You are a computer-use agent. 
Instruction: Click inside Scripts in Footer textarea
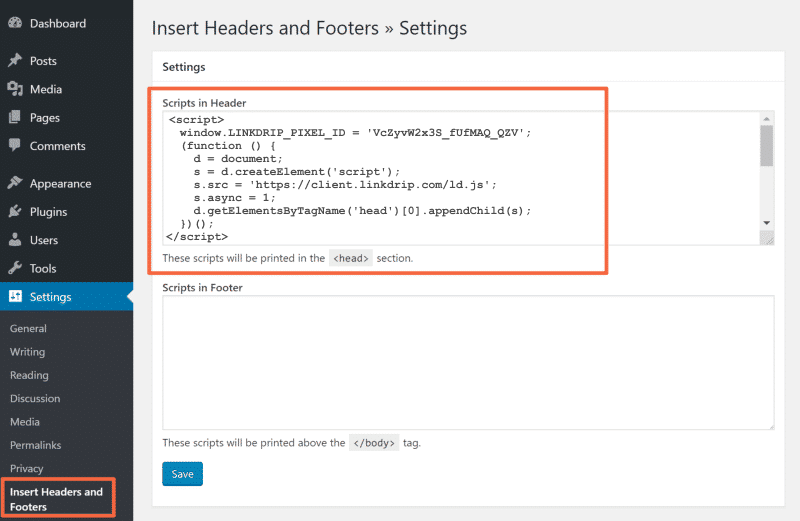point(468,362)
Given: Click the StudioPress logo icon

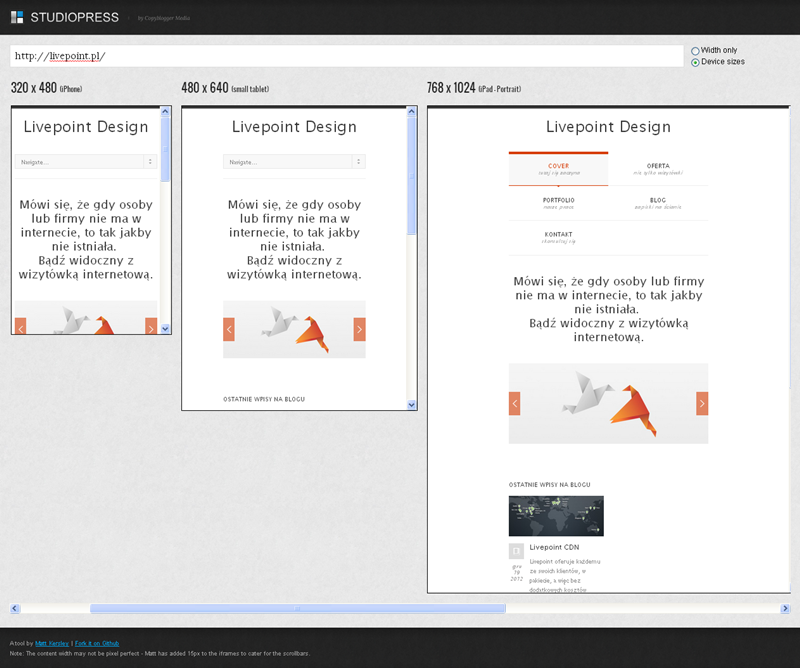Looking at the screenshot, I should pos(17,17).
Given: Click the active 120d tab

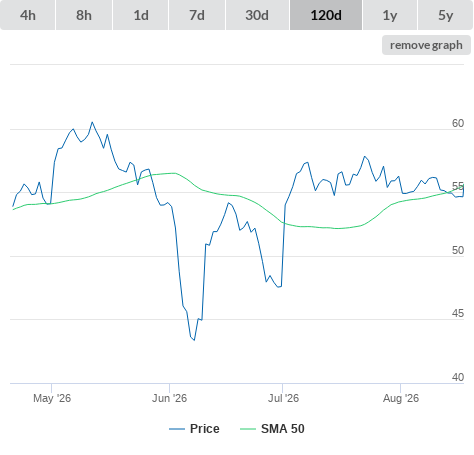Looking at the screenshot, I should tap(326, 15).
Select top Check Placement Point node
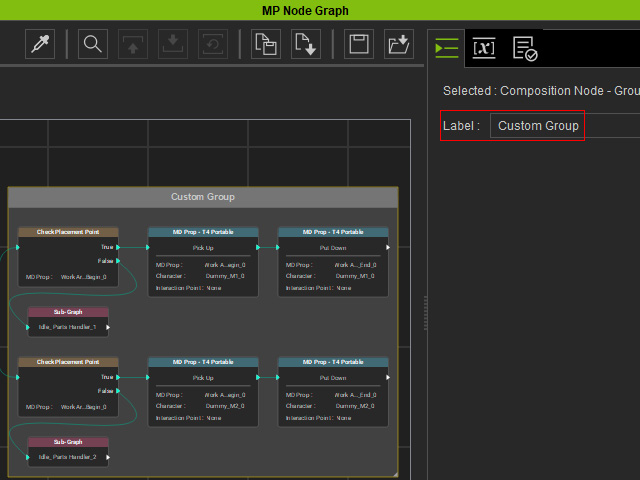 tap(68, 257)

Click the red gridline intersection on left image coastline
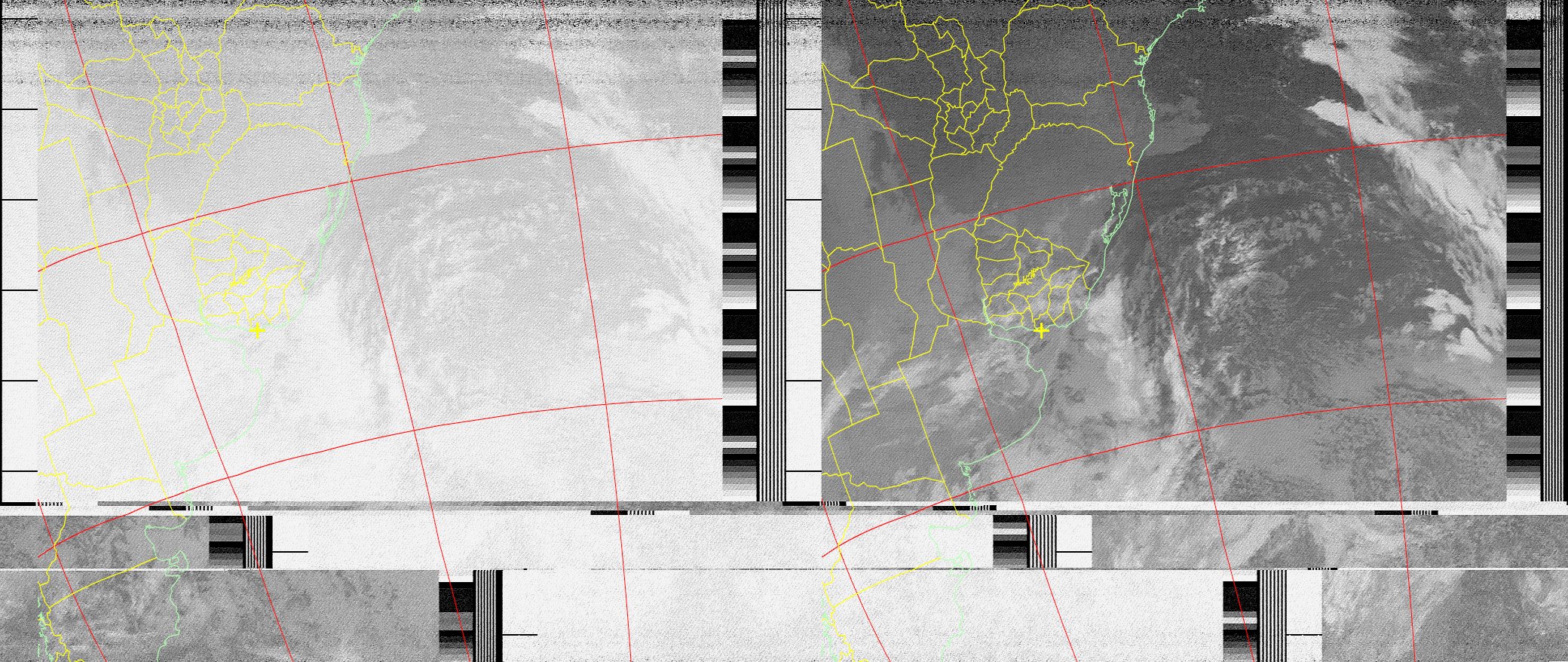click(x=350, y=179)
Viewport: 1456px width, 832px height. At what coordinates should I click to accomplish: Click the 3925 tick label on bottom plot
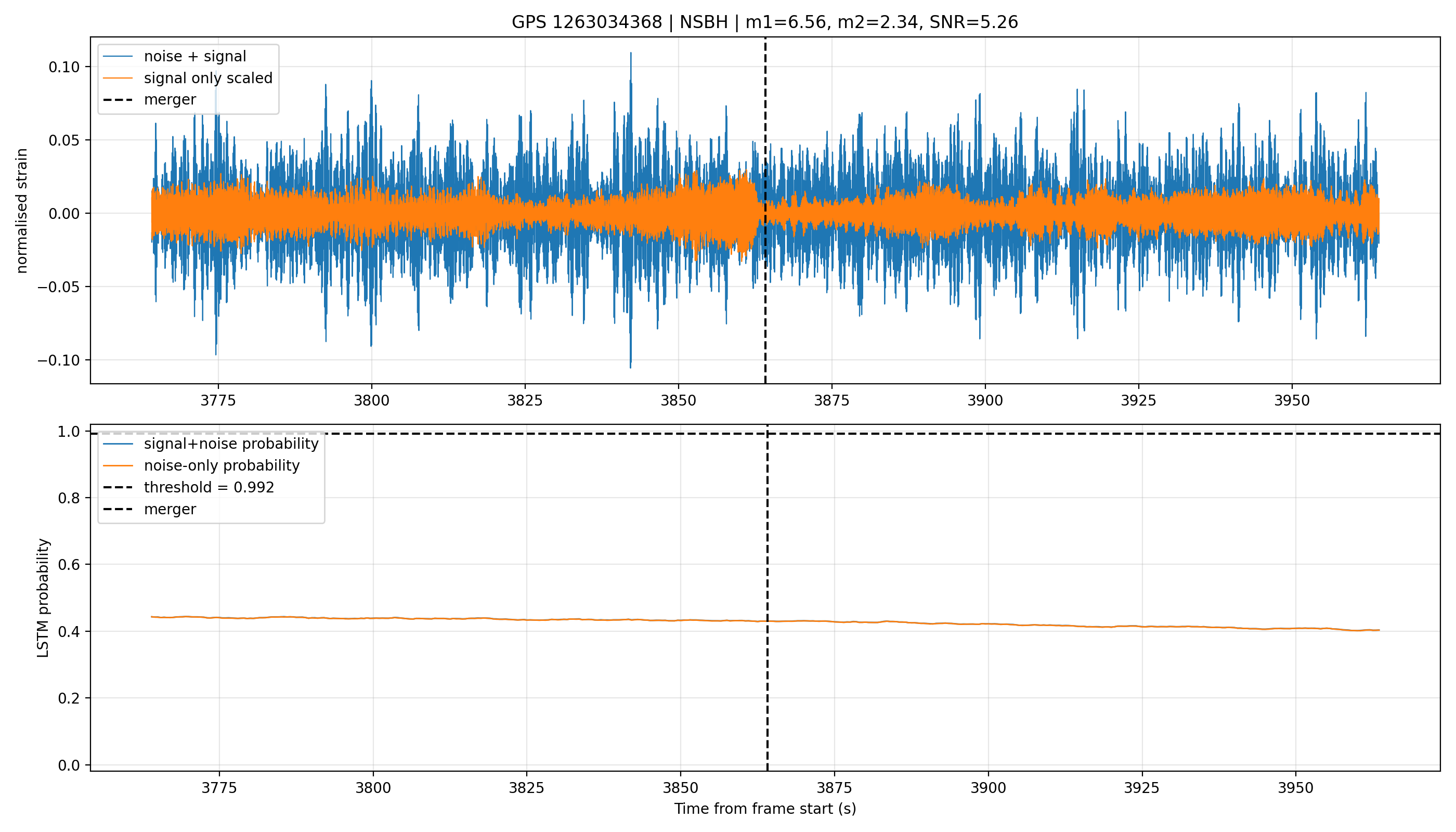click(1142, 788)
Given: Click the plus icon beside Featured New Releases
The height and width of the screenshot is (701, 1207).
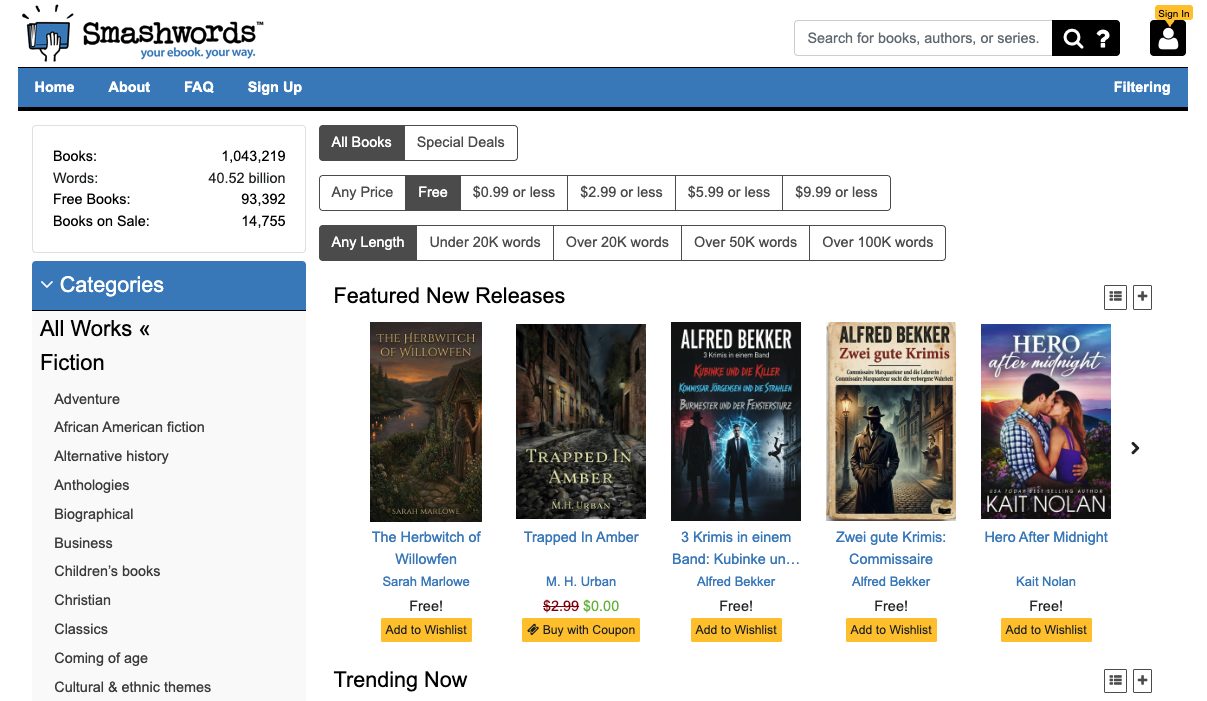Looking at the screenshot, I should coord(1142,296).
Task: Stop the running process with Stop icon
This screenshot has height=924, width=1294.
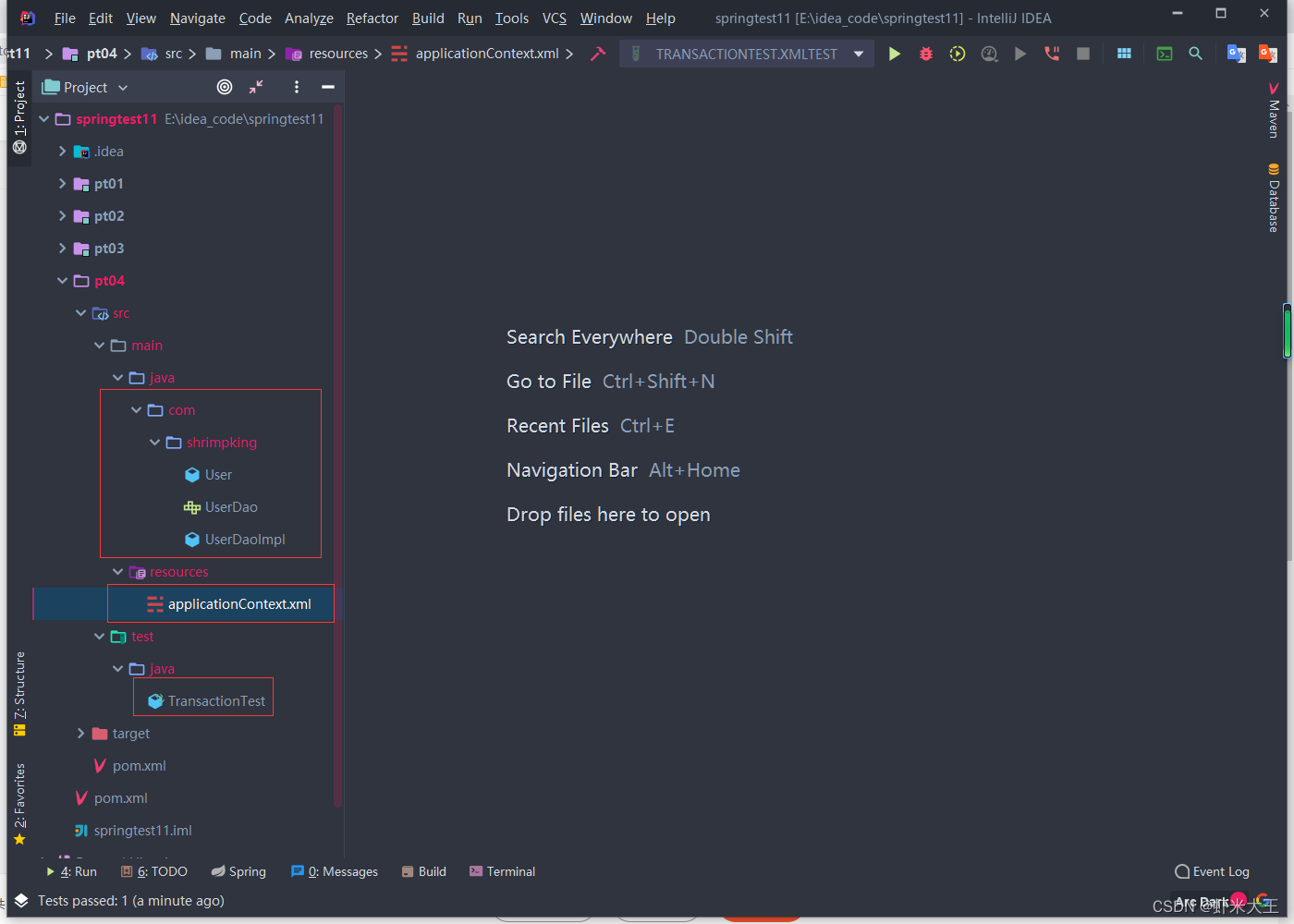Action: (1082, 53)
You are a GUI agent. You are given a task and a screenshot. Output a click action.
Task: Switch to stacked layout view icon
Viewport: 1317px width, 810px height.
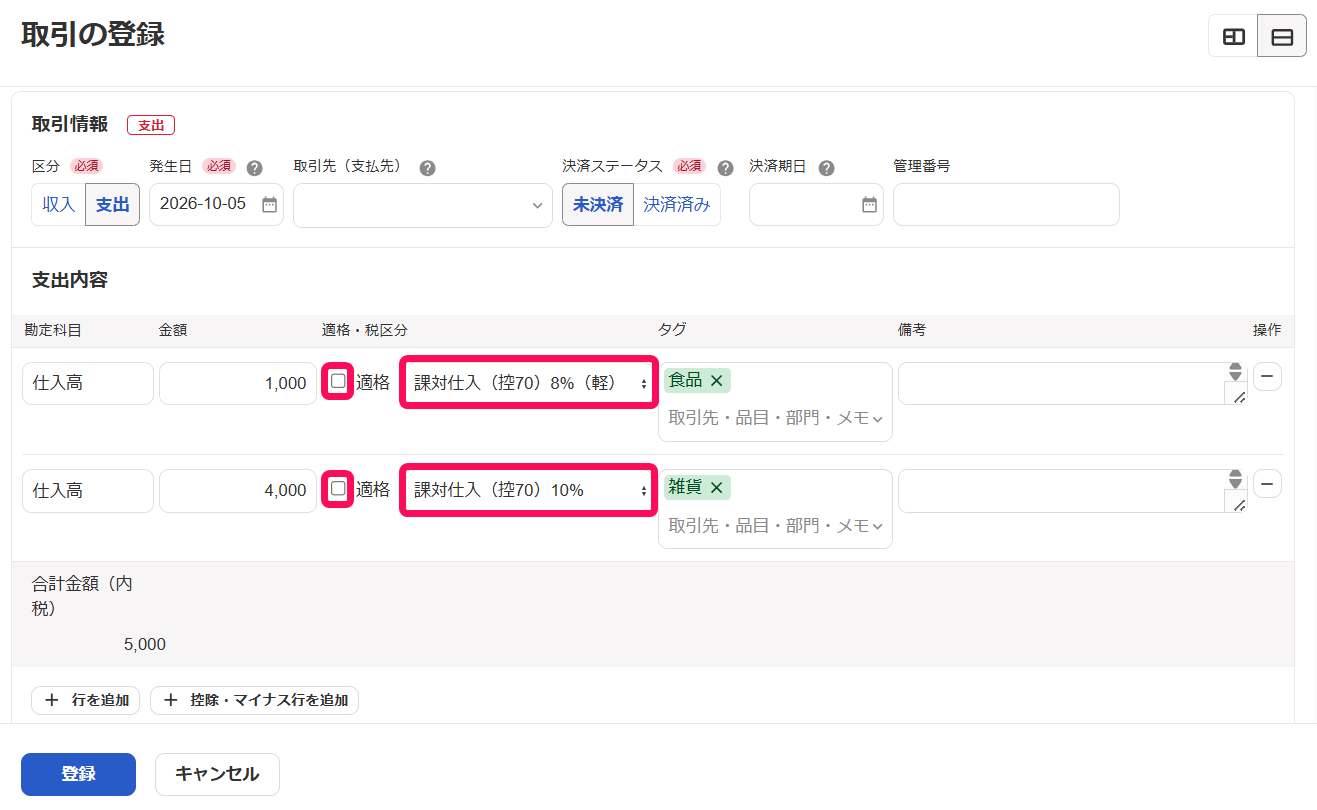pos(1282,36)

________

◆ **DIRECTIVE**: Output the part of the entries that opens with the line containing "You are a GUI" and runs through the end of the entries as a Markdown table with the columns Row and Line, one numbered row per line. Skip blank lines and leave the pictures out.

◆ **WRITTEN SOLUTION**:
| Row | Line |
|---|---|
| 1 | You are a GUI agent. You are given a task and a screenshot. Output a click action. |
| 2 | Task: Switch to stacked layout view icon |
| 3 | Viewport: 1317px width, 810px height. |
| 4 | pos(1282,36) |